Orang Kupang, Maumere & Ende
Tersebutlah 3 sahabat yang berasal dari kota berbeda. Ali dari Ende, Yosep dari Maumere dan Samuel dari Kupang. Mereka bertiga sama-sama kuliah di sebuah perguruan tinggi di kota Jogja. Suatu hari, mereka bertiga sedang asik ngobrol sembari menikmati moke (minuman keras khas NTT) di kost si Ali. Mulailah obrolan ala NTT…
Yosep: Maumere memang keren. Kamu dua bayangkan saja, kalo di Ende kekurangan ikan, pasti ngambil lagi dari Maumere.
Begitulah Yosep memulai aksi sombong-sombongan antara kota.
Samuel: Itu saja kau bangga. Kau bayangkan di Kupang tuh ikan-ikannya paling bermutu. Dia pung (punya) besar sa (saja) kalo kau jalan dari ekor sampe kepala bisa makan waktu satu hari!

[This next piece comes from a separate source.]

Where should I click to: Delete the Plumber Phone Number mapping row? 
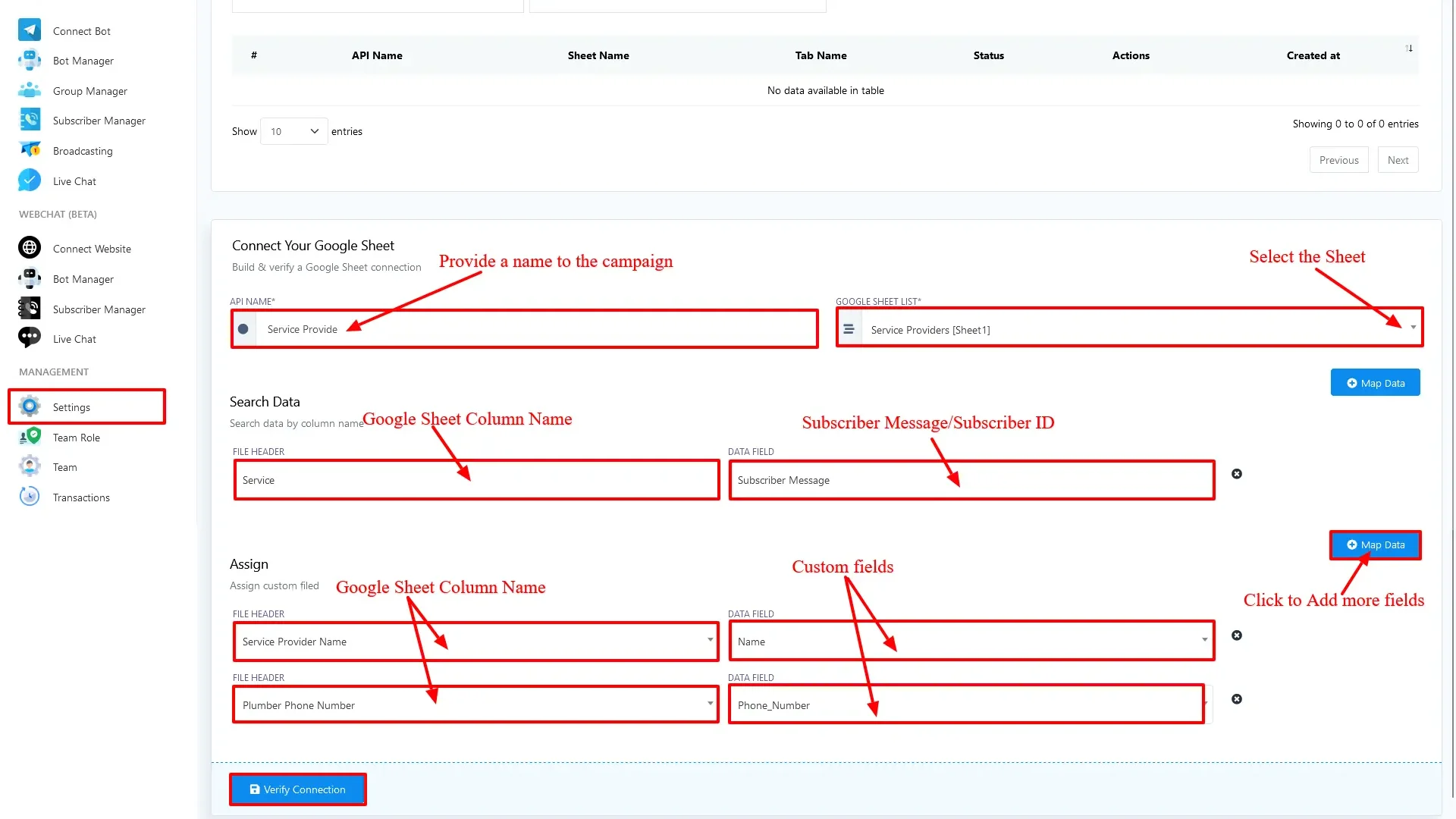(x=1237, y=699)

Samuel yang merasa lebih tinggi karena berasal dari ibukota Propinsi pun tidak mau kalah. Ia semakin tinggi membual. Ali yang dari tadi hanya mendengar saja akhirnya tidak kehabisan akal. Ia pun membalas omongan Samuel..
Ali: Wah kalo di Ende lebih parah lagi. Kami punya kuali (wajan) yang besarnya seluas lapangan sepak bola dan ibu-ibu bergantian memasak setiap hari.
Yosep dan Samuel terkejut dan sontak bertanya, “Untuk apa tuh kuali????!!”
“Untuk masak orang Kupang pung ikan toooohhh…” jawab Ali kalem.
Iye ye.. besarnya ikan aja kalo diukur dengan jalan kaki, bisa makan waktu satu hari.. gimana masaknya coba? Hohehohehohehhohe.